Rewrite all of the data below, replacing "Click" with "Tap" wherever it occurs and keeping everything else the same. Omit the pictures from your version.

Pointing data for screenshots
------------
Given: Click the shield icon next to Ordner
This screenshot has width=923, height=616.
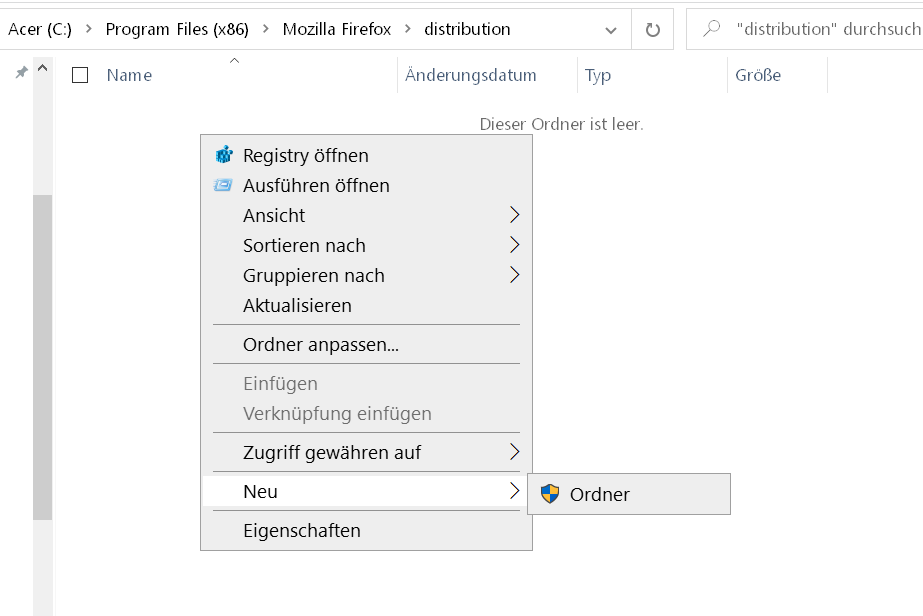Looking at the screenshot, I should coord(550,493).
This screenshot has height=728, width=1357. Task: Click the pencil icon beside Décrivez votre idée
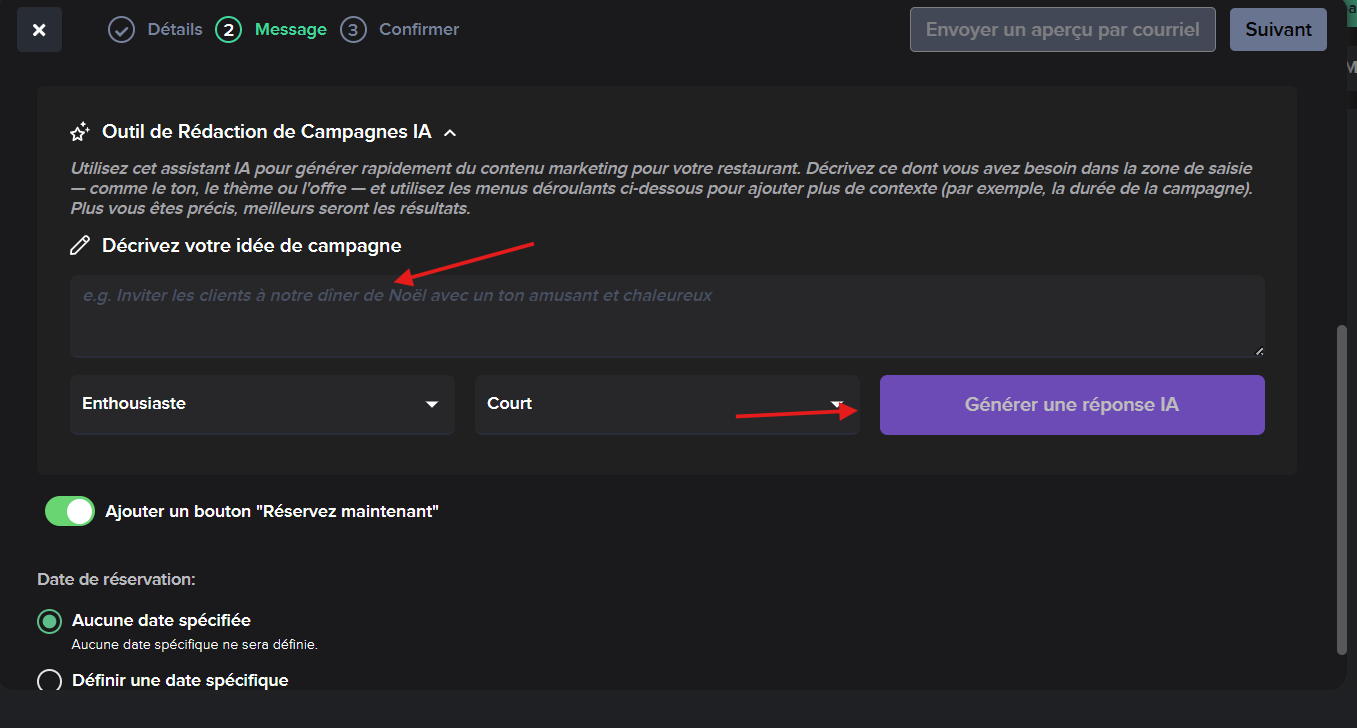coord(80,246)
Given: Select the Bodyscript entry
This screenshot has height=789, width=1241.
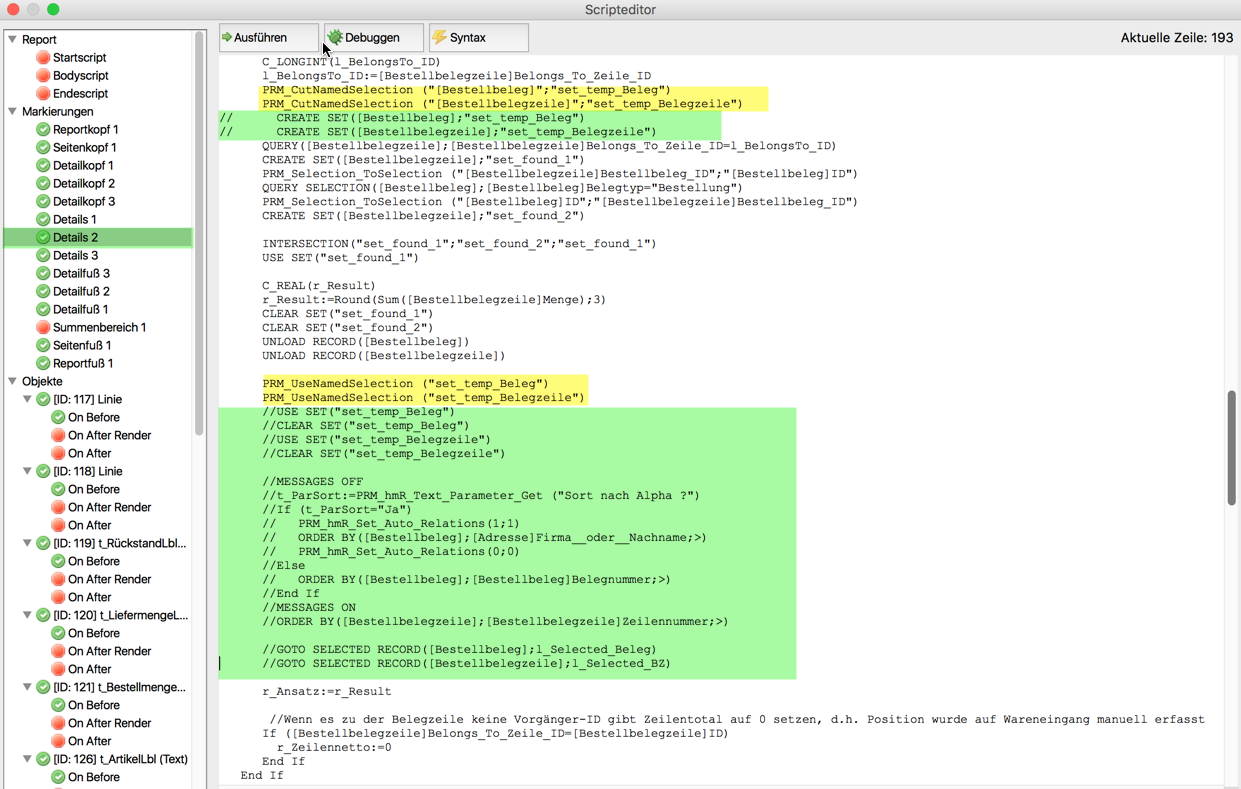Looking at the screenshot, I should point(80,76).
------------
■ **EXERCISE ANSWER**
Given: Tap the shield icon next to Ordner
This screenshot has width=923, height=616.
Looking at the screenshot, I should coord(550,493).
This screenshot has height=728, width=1357. Task: Tap the pencil icon beside Décrivez votre idée
coord(80,246)
Given: Select the Bodyscript entry
This screenshot has height=789, width=1241.
Looking at the screenshot, I should point(80,76).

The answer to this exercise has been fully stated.